About this task: The expected response is the complete listing below, restated exactly, with its pictures omitted.

##### Data supplied

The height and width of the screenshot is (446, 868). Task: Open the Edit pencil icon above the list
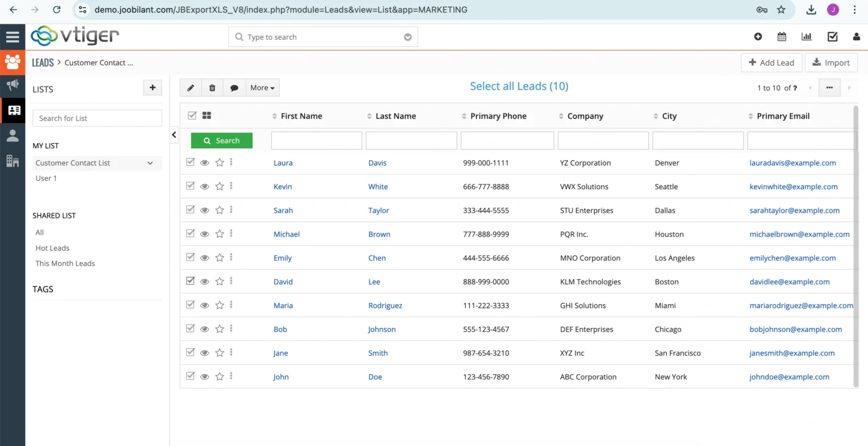click(x=190, y=88)
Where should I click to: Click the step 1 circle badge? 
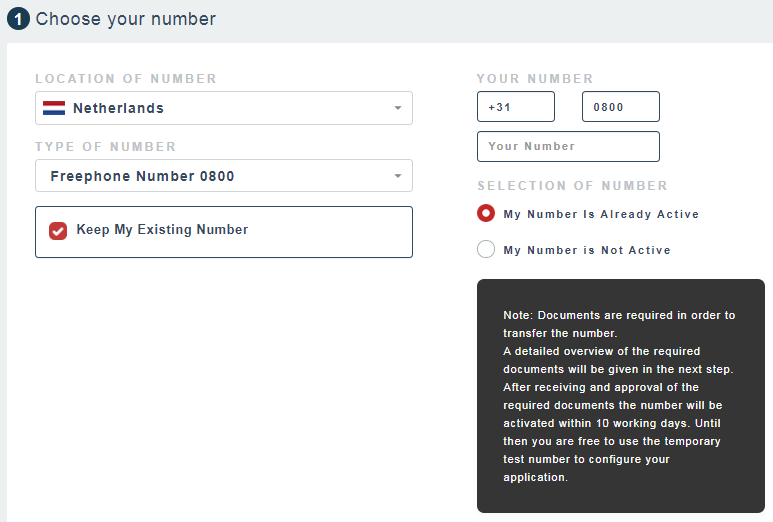pos(18,19)
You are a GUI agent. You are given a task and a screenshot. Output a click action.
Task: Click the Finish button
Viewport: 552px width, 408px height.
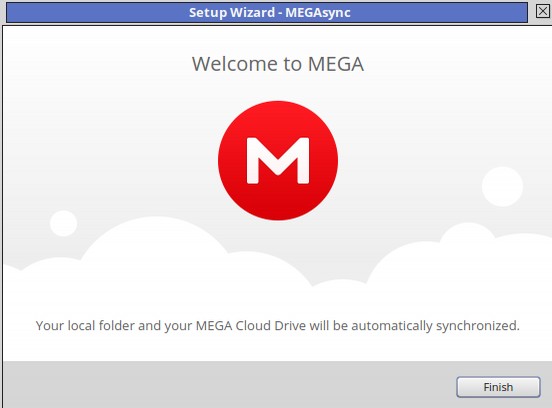[498, 387]
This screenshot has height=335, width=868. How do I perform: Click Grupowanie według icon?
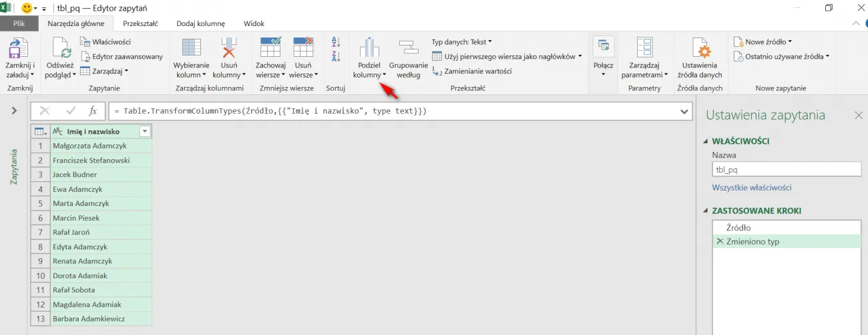click(x=408, y=49)
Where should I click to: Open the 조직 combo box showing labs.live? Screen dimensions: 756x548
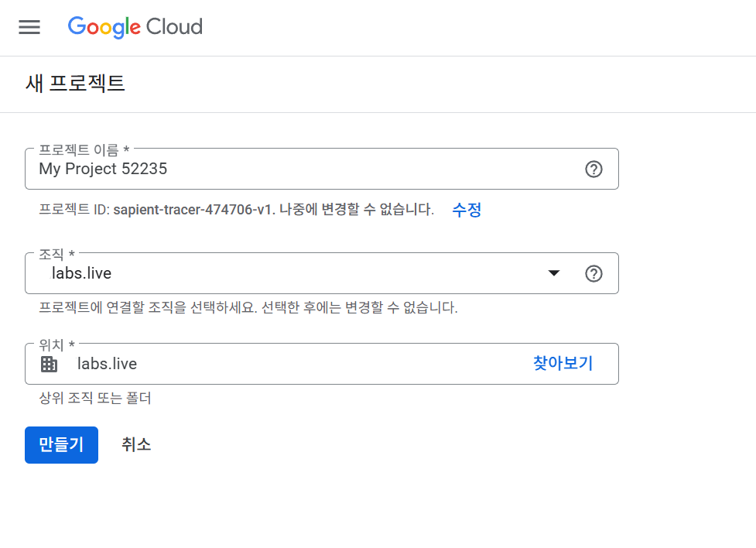pyautogui.click(x=294, y=273)
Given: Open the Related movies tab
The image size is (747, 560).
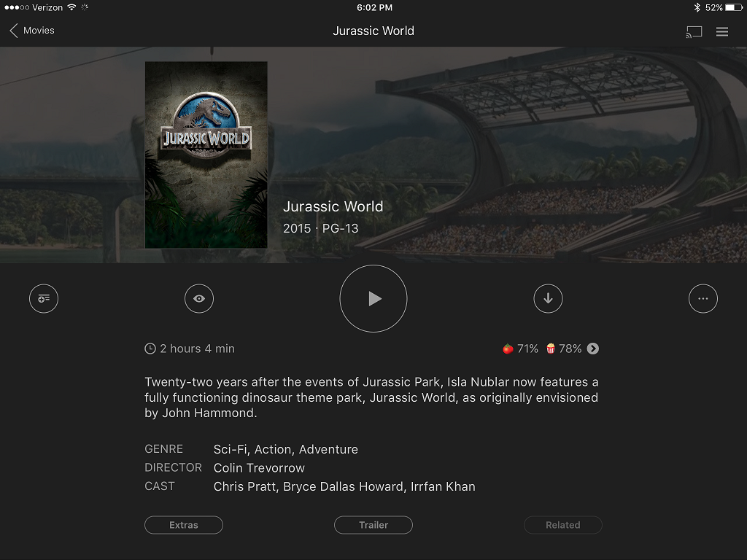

##########

Task result:
The height and width of the screenshot is (446, 868). Task: Open the Edit pencil icon above the list
click(x=190, y=88)
Where should I click to: Click the step 1 circle badge? 
pos(18,19)
You are a GUI agent. You are given a task and a screenshot. Output a click action.
Task: Click the Finish button
Viewport: 552px width, 408px height.
[498, 387]
This screenshot has height=335, width=868. How do I perform: Click Grupowanie według icon?
click(x=408, y=49)
Where should I click to: Open the 조직 combo box showing labs.live? Screen dimensions: 756x548
pyautogui.click(x=294, y=273)
Given: Open the Related movies tab
The image size is (747, 560).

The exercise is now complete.